Congress Holds Landmark Hearing on Transgender Rights
Congress has first-ever hearing on transgender discrimination.
June 27, 2008— -- Congress held its first-ever hearing on transgender rights last week, courtesy of the House Subcommittee on Health, Education, Labor and Pensions.
Rep. Rob Andrews, D-N.J., invited a panel of transgender individuals and advocates to offer testimony about what he called fundamental violations of civil rights in the workplace.
"I feel strongly that someone's presentation has nothing to do with how they do their job and I aspire to the time when the law will protect these people," Andrews said in his opening statement.
The June 26 hearing was Congress' first major look at lesbian, gay, bisexual and transgender discrimination since November, when the House passed the Employment Non-Discrimination Act.

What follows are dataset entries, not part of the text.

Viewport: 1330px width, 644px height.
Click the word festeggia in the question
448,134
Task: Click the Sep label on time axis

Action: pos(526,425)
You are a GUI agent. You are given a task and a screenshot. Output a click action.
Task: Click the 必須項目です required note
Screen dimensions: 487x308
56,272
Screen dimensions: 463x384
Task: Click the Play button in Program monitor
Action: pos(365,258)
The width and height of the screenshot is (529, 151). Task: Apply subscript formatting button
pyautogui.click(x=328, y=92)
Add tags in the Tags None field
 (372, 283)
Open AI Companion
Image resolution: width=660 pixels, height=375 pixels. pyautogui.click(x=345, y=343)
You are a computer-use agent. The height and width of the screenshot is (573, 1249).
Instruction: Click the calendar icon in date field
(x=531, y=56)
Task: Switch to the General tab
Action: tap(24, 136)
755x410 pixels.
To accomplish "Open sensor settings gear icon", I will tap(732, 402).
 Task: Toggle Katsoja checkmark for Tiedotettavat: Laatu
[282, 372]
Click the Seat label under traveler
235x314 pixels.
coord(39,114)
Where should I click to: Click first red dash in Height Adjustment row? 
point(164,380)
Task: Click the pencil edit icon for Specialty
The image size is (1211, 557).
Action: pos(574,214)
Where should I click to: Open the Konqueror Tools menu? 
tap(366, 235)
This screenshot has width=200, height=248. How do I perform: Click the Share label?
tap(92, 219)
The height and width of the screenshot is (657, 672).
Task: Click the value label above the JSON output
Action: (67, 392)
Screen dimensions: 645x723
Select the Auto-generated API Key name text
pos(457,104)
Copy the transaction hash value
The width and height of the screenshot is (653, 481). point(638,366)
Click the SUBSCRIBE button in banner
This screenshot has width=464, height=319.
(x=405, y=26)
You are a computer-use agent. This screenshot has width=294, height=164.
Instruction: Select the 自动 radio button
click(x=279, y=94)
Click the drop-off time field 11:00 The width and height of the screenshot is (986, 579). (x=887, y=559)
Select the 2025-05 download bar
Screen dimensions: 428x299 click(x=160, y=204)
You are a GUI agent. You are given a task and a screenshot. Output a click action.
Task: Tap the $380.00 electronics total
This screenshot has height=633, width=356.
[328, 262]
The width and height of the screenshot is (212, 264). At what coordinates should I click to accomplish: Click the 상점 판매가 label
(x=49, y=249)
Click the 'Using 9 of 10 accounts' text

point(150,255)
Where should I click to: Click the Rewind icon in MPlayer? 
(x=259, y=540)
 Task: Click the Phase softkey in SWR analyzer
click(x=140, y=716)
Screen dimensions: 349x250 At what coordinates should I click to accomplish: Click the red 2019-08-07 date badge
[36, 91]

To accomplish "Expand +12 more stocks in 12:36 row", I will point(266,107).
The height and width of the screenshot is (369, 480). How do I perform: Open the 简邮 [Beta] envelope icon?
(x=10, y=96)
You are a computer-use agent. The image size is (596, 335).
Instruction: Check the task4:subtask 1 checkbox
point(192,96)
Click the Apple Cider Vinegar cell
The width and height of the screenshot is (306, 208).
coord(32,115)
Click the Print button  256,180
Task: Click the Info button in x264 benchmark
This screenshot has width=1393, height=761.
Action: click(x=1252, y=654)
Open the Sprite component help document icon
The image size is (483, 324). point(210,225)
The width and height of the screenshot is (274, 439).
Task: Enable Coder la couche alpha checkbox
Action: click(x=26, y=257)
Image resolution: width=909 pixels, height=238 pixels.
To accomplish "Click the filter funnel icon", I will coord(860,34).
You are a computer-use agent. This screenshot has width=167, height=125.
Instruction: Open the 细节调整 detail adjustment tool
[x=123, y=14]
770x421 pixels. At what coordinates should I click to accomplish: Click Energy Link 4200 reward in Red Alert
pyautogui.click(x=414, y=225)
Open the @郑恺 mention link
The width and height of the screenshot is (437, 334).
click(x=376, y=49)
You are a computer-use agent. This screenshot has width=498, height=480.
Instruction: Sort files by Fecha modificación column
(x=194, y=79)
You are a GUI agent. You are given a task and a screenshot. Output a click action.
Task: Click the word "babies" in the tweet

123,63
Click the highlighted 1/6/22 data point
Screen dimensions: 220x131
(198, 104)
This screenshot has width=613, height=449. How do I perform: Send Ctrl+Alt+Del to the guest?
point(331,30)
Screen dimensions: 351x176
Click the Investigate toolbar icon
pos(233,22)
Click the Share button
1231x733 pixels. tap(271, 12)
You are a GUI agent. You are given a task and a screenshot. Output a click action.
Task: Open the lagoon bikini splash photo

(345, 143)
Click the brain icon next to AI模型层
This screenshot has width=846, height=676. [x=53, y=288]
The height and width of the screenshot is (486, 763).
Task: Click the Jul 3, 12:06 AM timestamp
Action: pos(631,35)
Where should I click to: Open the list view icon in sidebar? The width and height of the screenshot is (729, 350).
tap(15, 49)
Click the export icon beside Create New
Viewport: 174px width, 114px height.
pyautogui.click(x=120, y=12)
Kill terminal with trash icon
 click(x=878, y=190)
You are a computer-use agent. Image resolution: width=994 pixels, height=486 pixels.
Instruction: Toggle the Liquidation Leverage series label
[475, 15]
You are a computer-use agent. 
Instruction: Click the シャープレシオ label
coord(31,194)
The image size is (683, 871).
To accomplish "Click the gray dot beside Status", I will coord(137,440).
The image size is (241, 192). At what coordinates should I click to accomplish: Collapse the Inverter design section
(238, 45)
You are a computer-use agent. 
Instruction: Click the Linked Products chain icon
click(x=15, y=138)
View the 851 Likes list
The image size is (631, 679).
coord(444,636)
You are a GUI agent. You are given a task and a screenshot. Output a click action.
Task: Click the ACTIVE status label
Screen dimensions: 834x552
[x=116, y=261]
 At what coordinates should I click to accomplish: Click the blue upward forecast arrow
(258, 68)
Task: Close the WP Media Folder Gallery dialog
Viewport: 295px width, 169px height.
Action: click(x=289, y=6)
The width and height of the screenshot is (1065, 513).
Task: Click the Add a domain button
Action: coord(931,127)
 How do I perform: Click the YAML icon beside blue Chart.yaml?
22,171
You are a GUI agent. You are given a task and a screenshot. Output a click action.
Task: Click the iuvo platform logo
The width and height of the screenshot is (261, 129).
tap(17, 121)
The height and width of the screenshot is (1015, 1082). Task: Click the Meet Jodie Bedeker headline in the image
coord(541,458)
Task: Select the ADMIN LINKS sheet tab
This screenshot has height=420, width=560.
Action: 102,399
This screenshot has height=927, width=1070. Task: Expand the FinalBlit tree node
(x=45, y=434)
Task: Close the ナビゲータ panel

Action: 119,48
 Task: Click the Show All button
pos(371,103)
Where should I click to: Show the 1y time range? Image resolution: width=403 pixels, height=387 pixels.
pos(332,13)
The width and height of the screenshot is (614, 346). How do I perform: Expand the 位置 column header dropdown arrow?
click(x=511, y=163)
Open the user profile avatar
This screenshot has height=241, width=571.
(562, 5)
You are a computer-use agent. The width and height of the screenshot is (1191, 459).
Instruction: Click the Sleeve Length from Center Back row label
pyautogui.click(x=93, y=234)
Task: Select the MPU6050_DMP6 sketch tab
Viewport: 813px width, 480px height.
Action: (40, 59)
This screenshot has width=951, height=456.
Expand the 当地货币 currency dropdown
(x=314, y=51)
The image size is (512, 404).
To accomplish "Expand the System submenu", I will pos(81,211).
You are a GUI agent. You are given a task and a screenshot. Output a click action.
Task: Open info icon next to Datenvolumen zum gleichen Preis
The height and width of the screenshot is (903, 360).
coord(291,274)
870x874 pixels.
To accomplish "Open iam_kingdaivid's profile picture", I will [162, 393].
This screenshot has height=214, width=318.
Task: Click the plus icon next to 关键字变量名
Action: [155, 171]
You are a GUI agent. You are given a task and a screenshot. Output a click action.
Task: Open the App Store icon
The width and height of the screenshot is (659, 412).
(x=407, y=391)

Rep. Tammy Baldwin, D-Wis., who's openly gay, had introduced a highly controversial amendment to the original bill that offered protections specifically for transgender men and women. House Democrats persuaded House Financial Services Committee Chairman Barney Frank, D-Mass., the only other openly gay member of Congress, to strike the amendment so the bill would have enough votes to pass.
"So many elected leaders are afraid of the way the issue will be demagogued," Andrews said after Thursday's hearing. "There is a political risk in associating oneself with an unpopular group."
House Speaker Nancy Pelosi, D-Calif., had promised that the 110th Congress would return to the issue of gender identity injustice when the explicit language extending civil rights to transgender individuals was dropped.
It is difficult to calculate exactly how many transgender individuals live in the United States because of societal stigmas and the complexity of understanding and defining the condition. But the National Center for Transgender Equality estimates that the number of transgenders could range anywhere from a quarter of a percent to one percent of the U.S. population, or as many as 3 million people.Although 11 states and the District of Columbia have laws that prohibit discrimination based on gender identity, millions of transgender individuals remain largely unprotected from being fired with no legal recourse.
Col. Diane J. Shroer, a former airborne Ranger, testified that she accepted a job at the Library of Congress as a terrorism expert after retiring from the United States Army. When she told her boss she would be transitioning from "David" to "Diane," she was informed she would no longer be "a good fit" for the Library.